• **Brief**: Transcribe every entry that follows exactly, omitting all pictures.

[Pixel coordinate grounding data]
◇ ◇ ◇

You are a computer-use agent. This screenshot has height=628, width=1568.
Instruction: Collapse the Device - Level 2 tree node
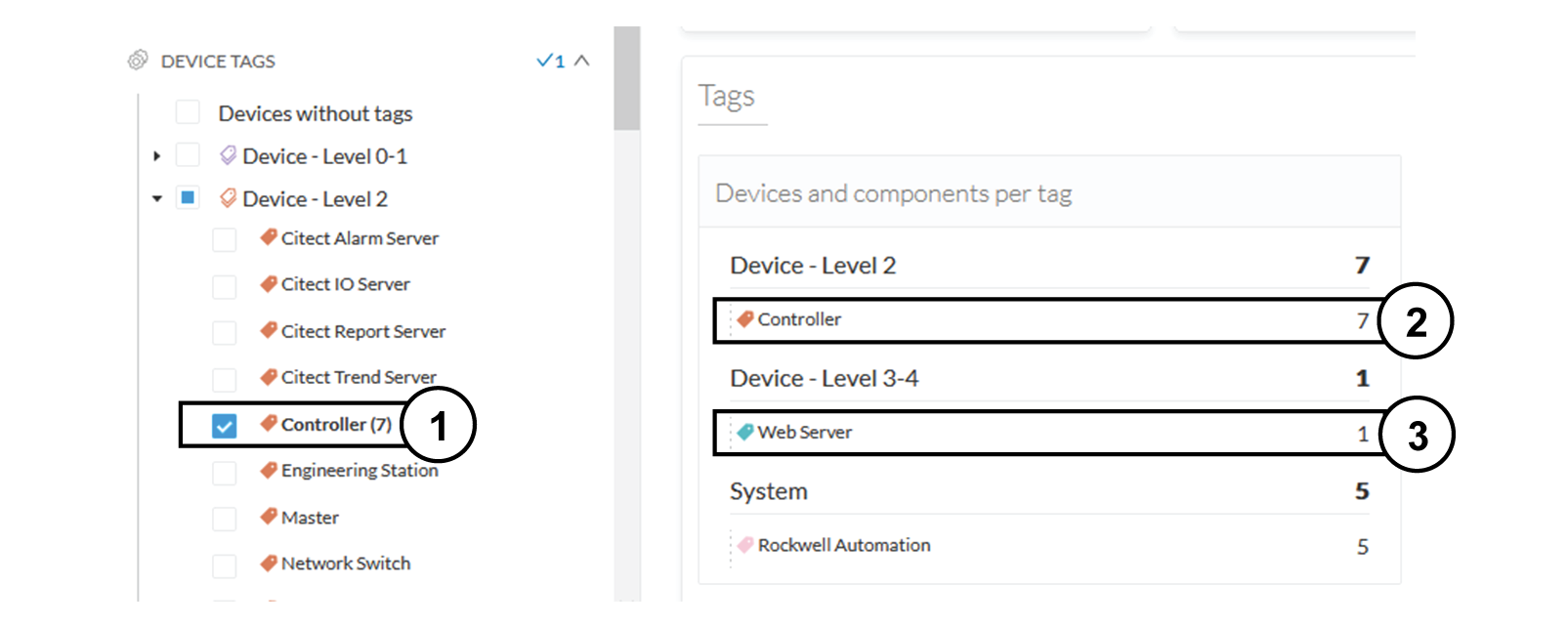tap(157, 198)
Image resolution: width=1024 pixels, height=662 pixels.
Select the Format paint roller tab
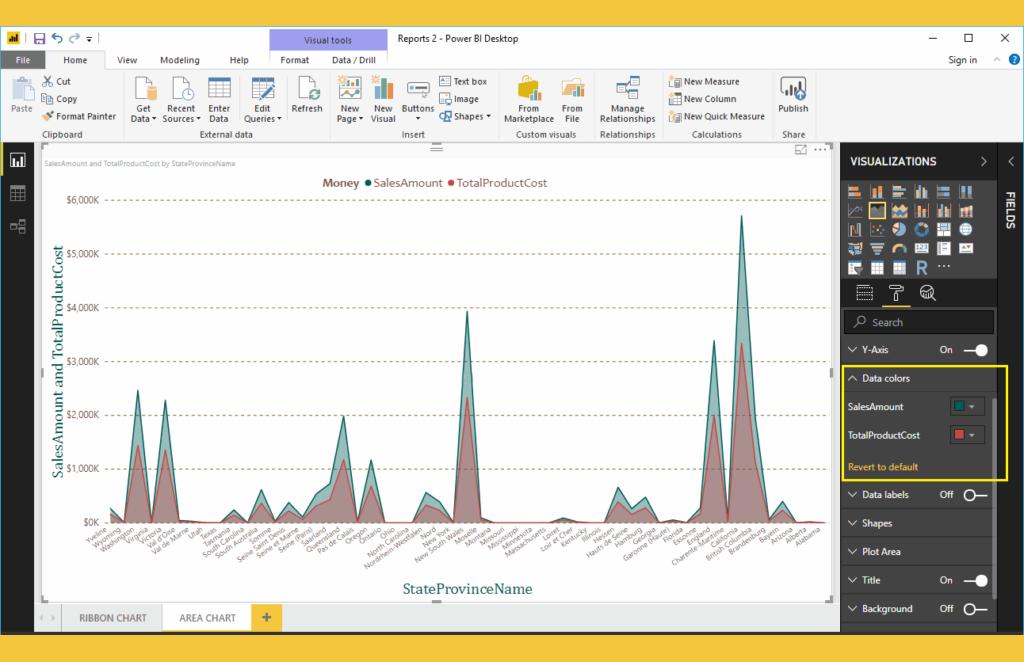point(896,291)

◇ ◇ ◇

• **Result of this exercise**:
You are a computer-use agent. This screenshot has height=628, width=1568.
Instruction: Collapse the Device - Level 2 tree node
tap(157, 198)
Image resolution: width=1024 pixels, height=662 pixels.
Select the Format paint roller tab
point(896,291)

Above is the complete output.